(Given problem) Return every entry below word for word, with nothing changed.

---

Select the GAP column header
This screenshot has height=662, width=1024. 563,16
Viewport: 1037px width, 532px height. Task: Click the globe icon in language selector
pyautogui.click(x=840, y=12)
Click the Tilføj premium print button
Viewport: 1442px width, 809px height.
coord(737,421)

---

(Worked answer)
Select the GAP column header
This screenshot has height=662, width=1024. 563,16
Viewport: 1037px width, 532px height. Task: Click the globe icon in language selector
pyautogui.click(x=840, y=12)
Click the Tilføj premium print button
Viewport: 1442px width, 809px height.
coord(737,421)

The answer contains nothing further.